◆ **WORK ITEM**: Print exactly the lines from the one containing "You are a computer-use" through the last line of the entries below; the pictures stay out of the copy.

◆ **ENTRIES SHOWN**:
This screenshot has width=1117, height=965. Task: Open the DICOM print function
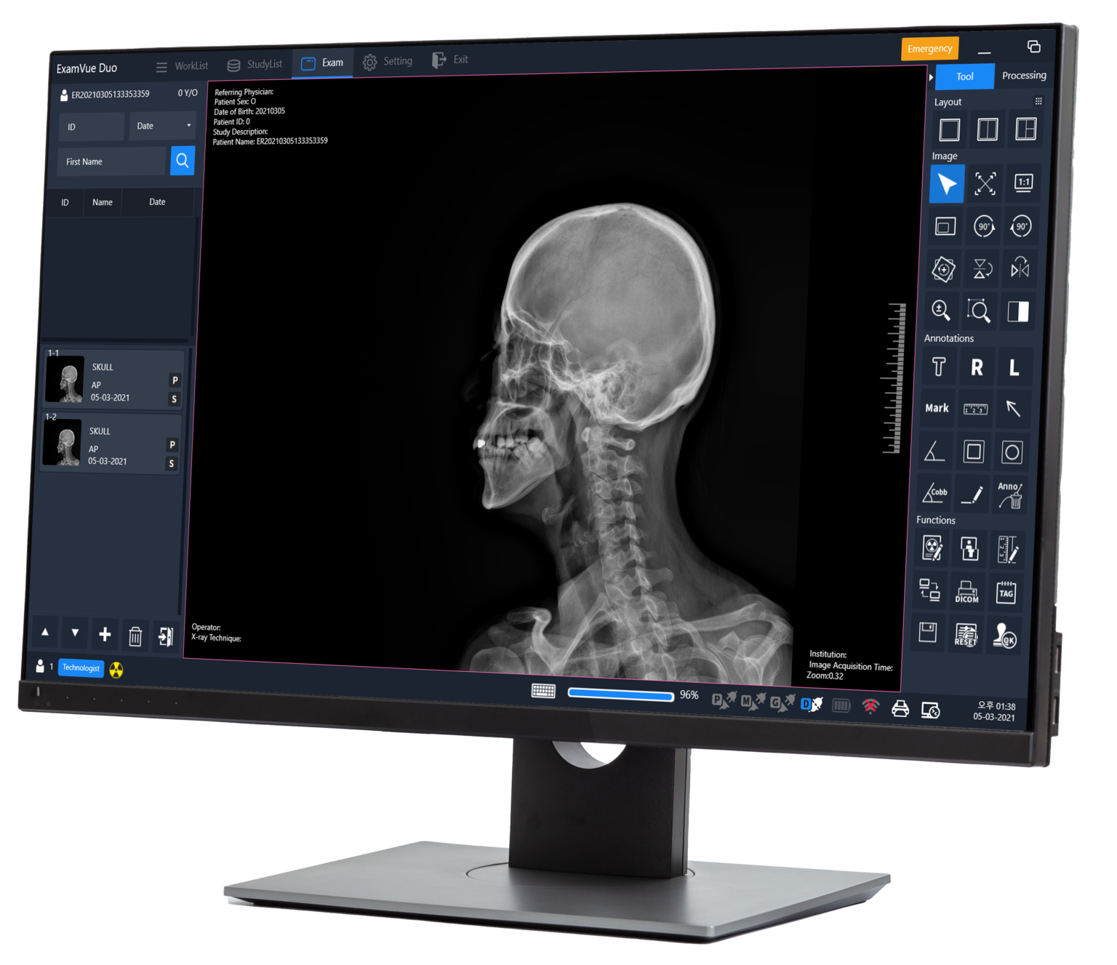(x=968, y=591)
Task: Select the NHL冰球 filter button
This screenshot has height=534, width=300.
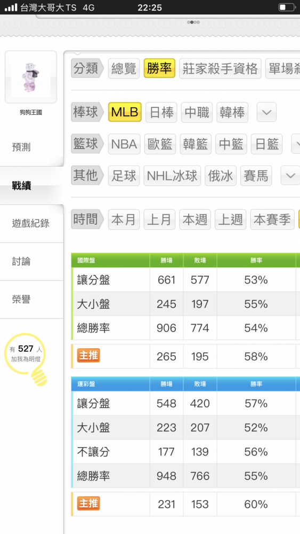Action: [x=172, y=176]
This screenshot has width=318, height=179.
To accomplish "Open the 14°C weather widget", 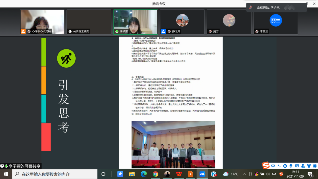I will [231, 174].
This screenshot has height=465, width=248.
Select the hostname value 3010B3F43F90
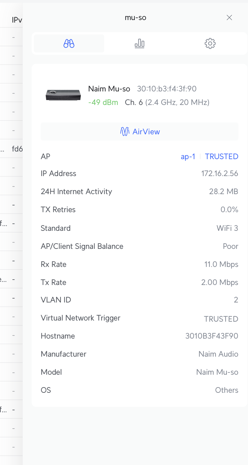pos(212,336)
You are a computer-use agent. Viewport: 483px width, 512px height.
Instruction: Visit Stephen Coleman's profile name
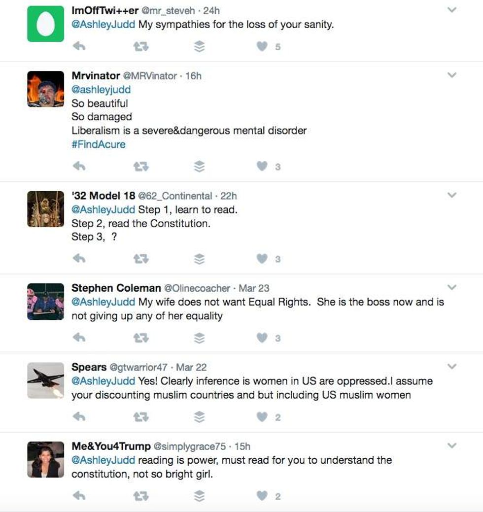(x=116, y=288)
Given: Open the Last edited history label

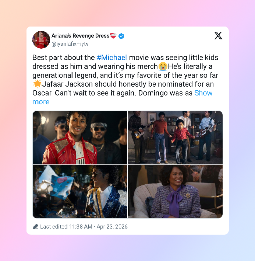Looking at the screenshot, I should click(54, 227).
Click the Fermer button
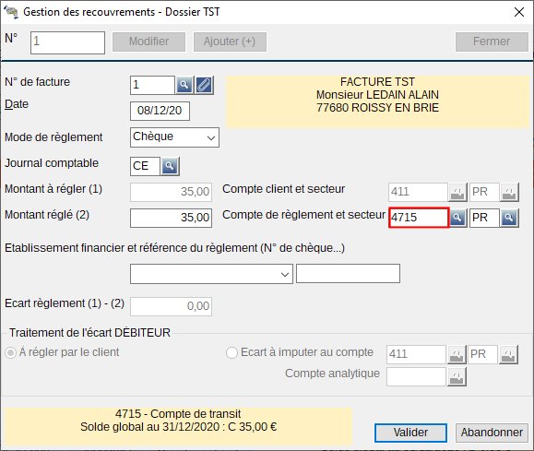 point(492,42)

◆ **OUTPUT**:
You are a computer-use agent. Viewport: 483px width, 512px height.
Instruction: Visit Stephen Coleman's profile name
(x=116, y=288)
Given: Open the Last edited history label

Looking at the screenshot, I should click(54, 227).
Click the Fermer button
 point(492,42)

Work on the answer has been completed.